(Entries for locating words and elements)

- - -

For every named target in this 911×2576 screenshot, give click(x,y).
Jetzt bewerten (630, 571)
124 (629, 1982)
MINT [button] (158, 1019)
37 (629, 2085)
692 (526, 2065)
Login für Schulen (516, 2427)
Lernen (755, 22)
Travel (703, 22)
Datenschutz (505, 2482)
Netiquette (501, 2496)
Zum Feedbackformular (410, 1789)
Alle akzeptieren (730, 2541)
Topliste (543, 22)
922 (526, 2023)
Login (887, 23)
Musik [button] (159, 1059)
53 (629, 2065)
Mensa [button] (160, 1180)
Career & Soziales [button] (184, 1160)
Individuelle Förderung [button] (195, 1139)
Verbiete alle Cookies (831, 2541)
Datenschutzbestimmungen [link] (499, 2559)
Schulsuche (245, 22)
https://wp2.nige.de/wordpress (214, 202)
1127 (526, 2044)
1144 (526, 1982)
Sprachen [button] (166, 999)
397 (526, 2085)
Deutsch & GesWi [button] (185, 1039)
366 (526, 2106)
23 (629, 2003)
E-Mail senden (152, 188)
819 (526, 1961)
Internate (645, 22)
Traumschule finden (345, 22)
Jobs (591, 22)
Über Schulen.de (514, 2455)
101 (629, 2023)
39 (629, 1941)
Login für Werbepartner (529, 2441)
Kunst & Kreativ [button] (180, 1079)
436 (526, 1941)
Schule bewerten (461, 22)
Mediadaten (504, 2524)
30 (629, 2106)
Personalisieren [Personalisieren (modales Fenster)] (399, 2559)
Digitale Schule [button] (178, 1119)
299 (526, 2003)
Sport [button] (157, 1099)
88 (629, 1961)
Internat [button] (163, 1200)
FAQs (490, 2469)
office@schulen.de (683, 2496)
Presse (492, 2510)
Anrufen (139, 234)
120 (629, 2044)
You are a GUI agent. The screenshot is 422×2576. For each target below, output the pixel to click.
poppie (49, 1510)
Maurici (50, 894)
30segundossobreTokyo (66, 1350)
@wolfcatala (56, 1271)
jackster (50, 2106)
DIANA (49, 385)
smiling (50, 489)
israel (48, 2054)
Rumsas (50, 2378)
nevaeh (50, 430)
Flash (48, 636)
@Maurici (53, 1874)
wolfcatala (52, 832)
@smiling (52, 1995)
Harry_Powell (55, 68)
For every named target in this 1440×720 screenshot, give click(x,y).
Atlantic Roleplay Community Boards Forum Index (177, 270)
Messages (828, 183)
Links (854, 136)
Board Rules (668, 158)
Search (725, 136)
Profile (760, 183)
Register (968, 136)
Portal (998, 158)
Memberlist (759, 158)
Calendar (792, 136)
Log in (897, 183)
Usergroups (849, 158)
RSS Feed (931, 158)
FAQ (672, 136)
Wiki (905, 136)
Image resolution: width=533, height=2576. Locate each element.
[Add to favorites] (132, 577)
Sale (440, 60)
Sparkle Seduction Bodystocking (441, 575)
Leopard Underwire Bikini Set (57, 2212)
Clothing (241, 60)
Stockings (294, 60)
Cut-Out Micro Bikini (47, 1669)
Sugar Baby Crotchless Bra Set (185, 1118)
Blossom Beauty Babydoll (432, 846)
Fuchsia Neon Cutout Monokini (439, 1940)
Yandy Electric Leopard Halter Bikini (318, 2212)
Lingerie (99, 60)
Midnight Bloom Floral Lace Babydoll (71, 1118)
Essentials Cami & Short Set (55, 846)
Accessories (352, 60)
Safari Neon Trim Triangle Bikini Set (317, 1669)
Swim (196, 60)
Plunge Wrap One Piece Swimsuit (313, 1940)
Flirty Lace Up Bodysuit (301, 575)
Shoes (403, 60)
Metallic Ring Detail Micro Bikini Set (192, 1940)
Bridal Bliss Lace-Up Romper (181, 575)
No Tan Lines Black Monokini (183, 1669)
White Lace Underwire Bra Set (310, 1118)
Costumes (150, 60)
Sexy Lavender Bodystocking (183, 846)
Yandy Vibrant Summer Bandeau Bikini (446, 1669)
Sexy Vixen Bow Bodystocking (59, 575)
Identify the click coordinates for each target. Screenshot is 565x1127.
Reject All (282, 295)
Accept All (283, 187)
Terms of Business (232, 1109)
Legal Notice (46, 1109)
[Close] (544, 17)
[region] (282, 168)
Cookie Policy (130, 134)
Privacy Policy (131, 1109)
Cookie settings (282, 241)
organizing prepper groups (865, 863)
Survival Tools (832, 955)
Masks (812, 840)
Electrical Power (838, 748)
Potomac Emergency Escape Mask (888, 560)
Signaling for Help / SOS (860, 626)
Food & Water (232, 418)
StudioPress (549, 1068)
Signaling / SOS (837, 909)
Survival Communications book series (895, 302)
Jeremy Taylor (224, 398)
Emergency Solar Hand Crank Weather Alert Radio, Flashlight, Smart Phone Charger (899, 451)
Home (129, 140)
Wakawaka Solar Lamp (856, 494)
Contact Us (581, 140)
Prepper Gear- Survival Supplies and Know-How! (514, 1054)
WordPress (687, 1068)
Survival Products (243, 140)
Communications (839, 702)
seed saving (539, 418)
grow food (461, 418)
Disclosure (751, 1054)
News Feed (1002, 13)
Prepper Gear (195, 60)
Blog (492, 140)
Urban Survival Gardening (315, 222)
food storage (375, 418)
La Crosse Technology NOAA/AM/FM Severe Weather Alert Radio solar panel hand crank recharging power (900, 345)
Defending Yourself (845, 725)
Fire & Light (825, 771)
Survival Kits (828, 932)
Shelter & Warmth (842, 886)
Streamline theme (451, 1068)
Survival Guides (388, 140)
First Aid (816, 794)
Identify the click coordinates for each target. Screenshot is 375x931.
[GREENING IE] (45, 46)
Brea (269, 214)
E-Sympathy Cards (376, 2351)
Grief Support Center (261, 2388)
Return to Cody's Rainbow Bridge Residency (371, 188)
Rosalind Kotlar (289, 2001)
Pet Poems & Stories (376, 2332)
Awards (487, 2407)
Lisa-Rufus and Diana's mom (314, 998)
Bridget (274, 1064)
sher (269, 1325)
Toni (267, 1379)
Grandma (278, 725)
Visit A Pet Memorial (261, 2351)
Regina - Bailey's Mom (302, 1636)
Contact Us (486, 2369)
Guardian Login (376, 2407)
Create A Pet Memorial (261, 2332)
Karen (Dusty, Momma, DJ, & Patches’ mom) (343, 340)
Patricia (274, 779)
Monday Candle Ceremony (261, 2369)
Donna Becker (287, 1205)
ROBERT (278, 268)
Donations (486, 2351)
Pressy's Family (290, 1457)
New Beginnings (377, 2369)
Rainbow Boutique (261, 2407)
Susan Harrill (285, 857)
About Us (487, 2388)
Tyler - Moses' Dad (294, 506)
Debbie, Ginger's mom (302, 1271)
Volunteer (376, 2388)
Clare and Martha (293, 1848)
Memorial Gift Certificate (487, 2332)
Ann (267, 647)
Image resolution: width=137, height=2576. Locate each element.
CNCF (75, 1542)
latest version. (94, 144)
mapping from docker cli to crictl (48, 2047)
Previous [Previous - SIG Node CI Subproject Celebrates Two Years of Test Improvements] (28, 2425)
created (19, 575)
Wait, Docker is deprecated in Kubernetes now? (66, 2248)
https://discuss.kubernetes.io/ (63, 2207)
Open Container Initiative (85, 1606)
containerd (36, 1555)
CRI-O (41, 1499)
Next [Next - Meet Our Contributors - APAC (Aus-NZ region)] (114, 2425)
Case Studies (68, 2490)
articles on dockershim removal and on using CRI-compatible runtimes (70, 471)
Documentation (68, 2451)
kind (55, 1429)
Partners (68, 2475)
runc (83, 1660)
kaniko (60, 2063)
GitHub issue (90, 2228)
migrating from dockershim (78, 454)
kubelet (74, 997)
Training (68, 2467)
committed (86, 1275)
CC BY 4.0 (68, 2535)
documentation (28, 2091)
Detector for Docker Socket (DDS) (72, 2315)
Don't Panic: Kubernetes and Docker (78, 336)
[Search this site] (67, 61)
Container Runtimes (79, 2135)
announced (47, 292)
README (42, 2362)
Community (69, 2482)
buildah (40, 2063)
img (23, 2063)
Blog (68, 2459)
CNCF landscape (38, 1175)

- - -

*WHAT IS BEING ASKED*:
Arrange the entries above as a Markdown table with the columns "Row" and "Line", starting with the line that contains "Blog (492, 140)" and going on through the line that contains "CRI-O (41, 1499)", leaving out any blank lines.

*FINAL RESULT*:
| Row | Line |
|---|---|
| 1 | Blog (492, 140) |
| 2 | Urban Survival Gardening (315, 222) |
| 3 | food storage (375, 418) |
| 4 | La Crosse Technology NOAA/AM/FM Severe Weather Alert Radio solar panel hand crank recharging power (900, 345) |
| 5 | Defending Yourself (845, 725) |
| 6 | Fire & Light (825, 771) |
| 7 | Survival Kits (828, 932) |
| 8 | Shelter & Warmth (842, 886) |
| 9 | Streamline theme (451, 1068) |
| 10 | Survival Guides (388, 140) |
| 11 | First Aid (816, 794) |
| 12 | Identify the click coordinates for each target. Screenshot is 375x931. |
| 13 | [GREENING IE] (45, 46) |
| 14 | Brea (269, 214) |
| 15 | E-Sympathy Cards (376, 2351) |
| 16 | Grief Support Center (261, 2388) |
| 17 | Return to Cody's Rainbow Bridge Residency (371, 188) |
| 18 | Rosalind Kotlar (289, 2001) |
| 19 | Pet Poems & Stories (376, 2332) |
| 20 | Awards (487, 2407) |
| 21 | Lisa-Rufus and Diana's mom (314, 998) |
| 22 | Bridget (274, 1064) |
| 23 | sher (269, 1325) |
| 24 | Toni (267, 1379) |
| 25 | Grandma (278, 725) |
| 26 | Visit A Pet Memorial (261, 2351) |
| 27 | Regina - Bailey's Mom (302, 1636) |
| 28 | Contact Us (486, 2369) |
| 29 | Guardian Login (376, 2407) |
| 30 | Create A Pet Memorial (261, 2332) |
| 31 | Karen (Dusty, Momma, DJ, & Patches’ mom) (343, 340) |
| 32 | Patricia (274, 779) |
| 33 | Monday Candle Ceremony (261, 2369) |
| 34 | Donna Becker (287, 1205) |
| 35 | ROBERT (278, 268) |
| 36 | Donations (486, 2351) |
| 37 | Pressy's Family (290, 1457) |
| 38 | New Beginnings (377, 2369) |
| 39 | Rainbow Boutique (261, 2407) |
| 40 | Susan Harrill (285, 857) |
| 41 | About Us (487, 2388) |
| 42 | Tyler - Moses' Dad (294, 506) |
| 43 | Debbie, Ginger's mom (302, 1271) |
| 44 | Volunteer (376, 2388) |
| 45 | Clare and Martha (293, 1848) |
| 46 | Memorial Gift Certificate (487, 2332) |
| 47 | Ann (267, 647) |
| 48 | Image resolution: width=137, height=2576. Locate each element. |
| 49 | CNCF (75, 1542) |
| 50 | latest version. (94, 144) |
| 51 | mapping from docker cli to crictl (48, 2047) |
| 52 | Previous [Previous - SIG Node CI Subproject Celebrates Two Years of Test Improvements] (28, 2425) |
| 53 | created (19, 575) |
| 54 | Wait, Docker is deprecated in Kubernetes now? (66, 2248) |
| 55 | https://discuss.kubernetes.io/ (63, 2207) |
| 56 | Open Container Initiative (85, 1606) |
| 57 | containerd (36, 1555) |
| 58 | CRI-O (41, 1499) |